During those years, then, Breen and the PCA were often pretty much limited to moral issues, whereas the OWI controlled the political content of the movies.
The fact that hundreds of Hollywood executives and other Hollywood people had been commissioned to make training and propaganda movies for the war was something that did not sit well with the U.S. Congress; and in early 1943 another Senate committee was established to investigate. But it did not come to any firm conclusion. The truth is that during the war Hollywood’s Jews produced many films showing up Nazism as evil and the Allies’ cause as just. But the Jewish moviemakers were not doing this solely because they were Jews and Nazism was anti-Jewish; they wanted to make these films to show all Americans how patriotic, how American, they (the Hollywood Jews) really were. As two examples: Jack Warner said, “I want all our films to sell America ‘long’ not ‘short.’ My brothers and I are examples of what this country does for its citizens. There were no silver spoons in our mouths when we were born. If anything, they were shovels. But we were free to climb as high as our energy and brains could take us.” And the president of Paramount, Barney Balaban, said, “We, the industry, recognize the need for informing people in foreign lands about the things that have made America a great country.” And he added, “We are prepared to take a loss in revenue if necessary.” 251
Breen’s decided antipathy to the American government using Hollywood for propagandists, pro-American films during World War Two sprung, without question, from his Roman Catholicism. The pope of Rome at the time, Pius XII, was pro-Nazi and anti-Communist, 252 but many Roman Catholics were unaware of his pro-Nazi position. Breen was anti-Nazi and anti-Communist; and America’s close relations with Soviet Russia and with Stalin (via pro-Socialist President Roosevelt) filled him with concern. America and Russia may have been allies against their common enemy Nazism, but Breen did not view this as a good thing. In this he was certainly right. And what is more, he saw that Hollywood itself had become to such a large extent decidedly pro- Communist. As we have seen, Hollywood was dominated by Jews, and many Jews were Communists. “Hollywood films such as Mission to Moscow (1943), a starry-eyed whitewash of Stalinism, and Song of Russia (1944), an anthem to the noble heart of Mother Russia, were celluloid testimony to the affection between Hollywood and Moscow, something that before the war would have been unimaginable, and would be so again soon after.” 253 Hollywood had immense power to influence public opinion, and always has had. The evidence is seen in western society today, where leftist causes and pro-Marxist positions, promoted by Hollywood, are now fashionable and have been for decades.
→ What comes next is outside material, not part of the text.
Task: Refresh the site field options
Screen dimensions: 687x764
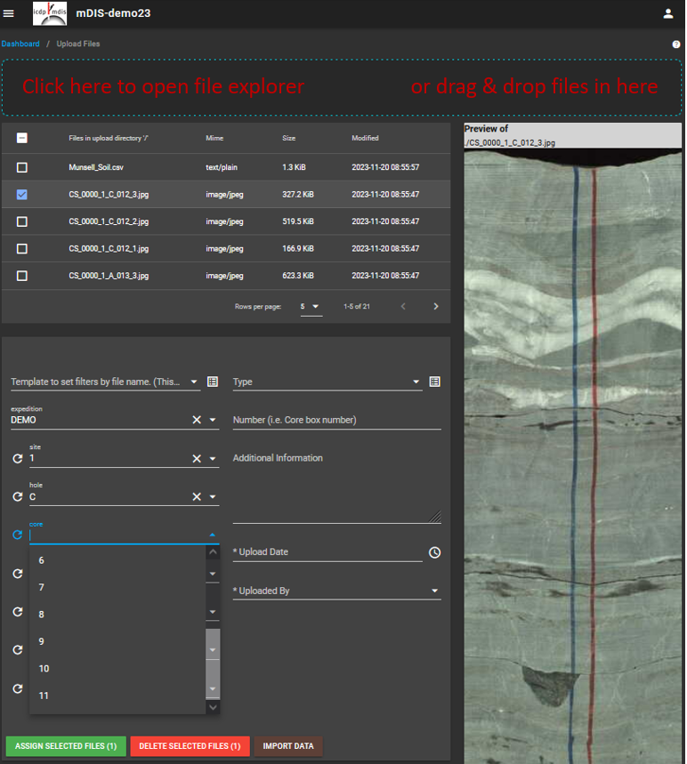Action: [x=17, y=458]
Breen, like many Papists of his generation, rightly saw the danger of Communism and its subversive tactics against the West, even while they could not see the dangers of their own Roman Catholic religion.
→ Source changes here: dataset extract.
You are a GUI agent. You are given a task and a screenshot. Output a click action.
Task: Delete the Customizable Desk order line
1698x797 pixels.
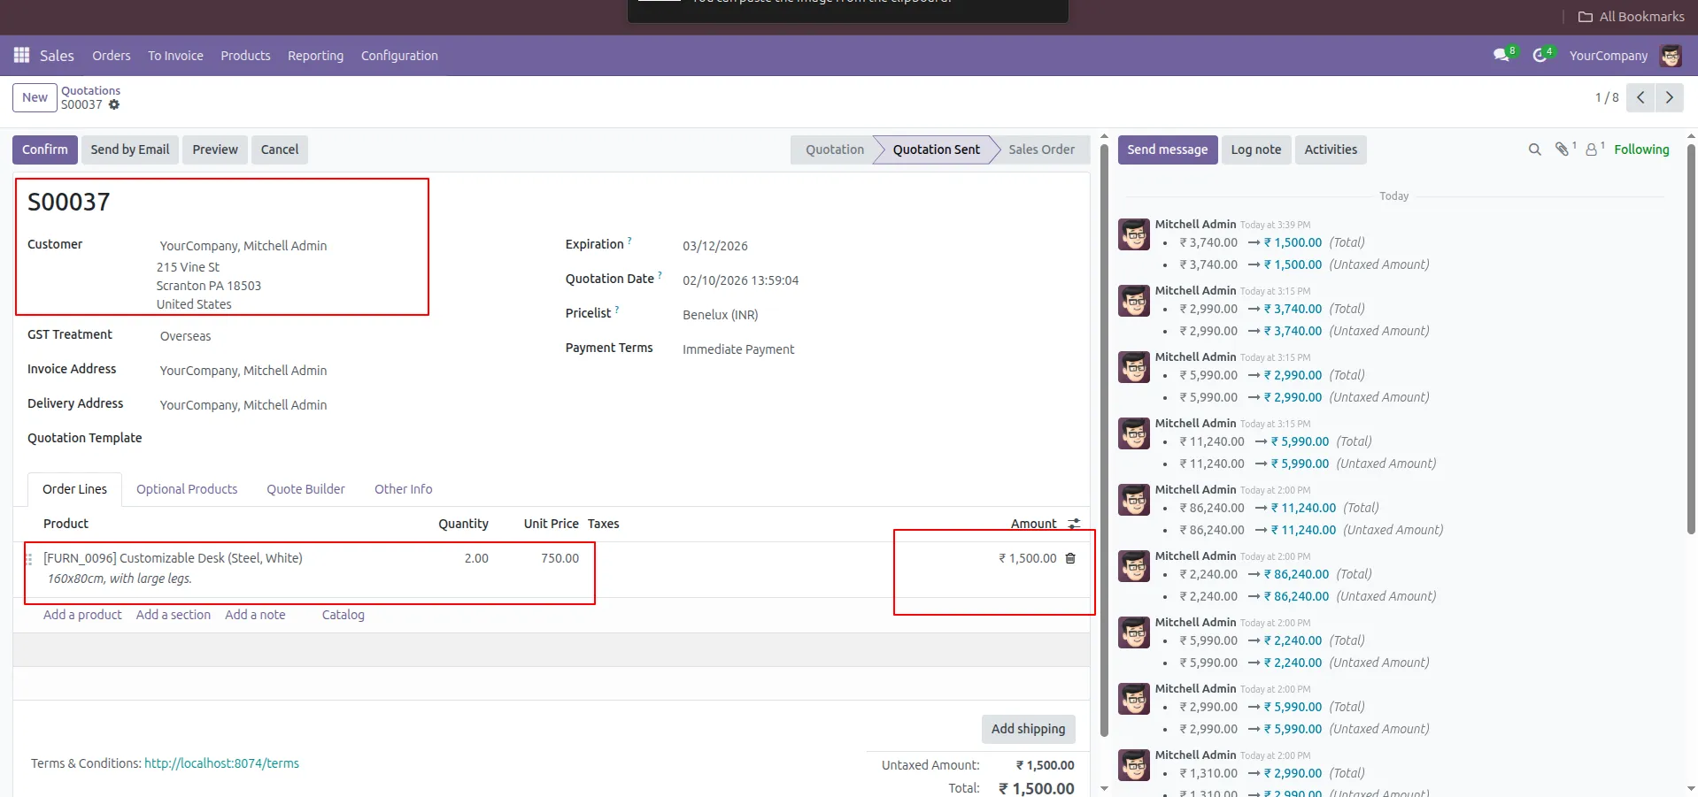[x=1070, y=558]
So Breen was firmly against the OWI, saying in an interview that it had “set out to use the screen to propagandize for selfish if not sinister purposes.” He added that the OWI personnel was dominated by “the short haired women and long haired men type.” When the interviewer asked what he meant by that, he replied, “Pink ”. 254
When Mission to Moscow was released in 1943, the difficulty for the Papist censors was that it contained no morally objectionable scenes, so they could not condemn it, even though it portrayed Stalin in a good light and was thus extremely objectionable, politically, to the Legion. President Roosevelt, arch-Socialist that he was, had encouraged the making of the film precisely because he believed it would improve relations between the USA and USSR. The strongest action the Legion could take was to give it a rating of “A2”, meaning “suitable for adults”. There was no question that the film was Red propaganda, and plenty of angry letters from Roman Catholics to priest McClafferty of the Legion made this point clear, but there was nothing more he could have done. The Legion was created to condemn morally objectionable films, not politically objectionable ones.
But of course, the Legion of Decency was extremely opposed to any pro-Red films, and longed for more to be done about them. The film, For Whom the Bell Tolls, about the Spanish civil war, was one which caused great concern to the Papist censors. “The Spanish consul in San Francisco had even asked the church to suppress the film, but Quigley warned McClafferty that any attempt to oppose it on anything other than moral grounds would be ‘political dynamite.”’ 255 After Breen had worked the film over, so that it no longer mentioned Franco or the Republican forces, the Legion gave it a “B” classification for various moral reasons.
How World War Two Changed Hollywood – and American Morals
At this time the film studios once again started to push the limits, with racier dialogue and sexier scenes. It caused Will Hays to meet with the studio bosses in 1940 to express the Legion’s increasing concerns. One such film, which the Legion condemned, was My Darling Daughter (1939), a film about premarital sex. Breen only approved it after Warner Brothers agreed that there would be no hint of any illicit sex in the film, even though this was what the Broadway play, which the film was based on, was about. Breen may have approved it but the Legion was horrified, especially at the sexual dialogue and the implication of a trial marriage. It condemned the film. Warner eliminated the offensive scenes and lines, and the Legion then gave it a “B” classification.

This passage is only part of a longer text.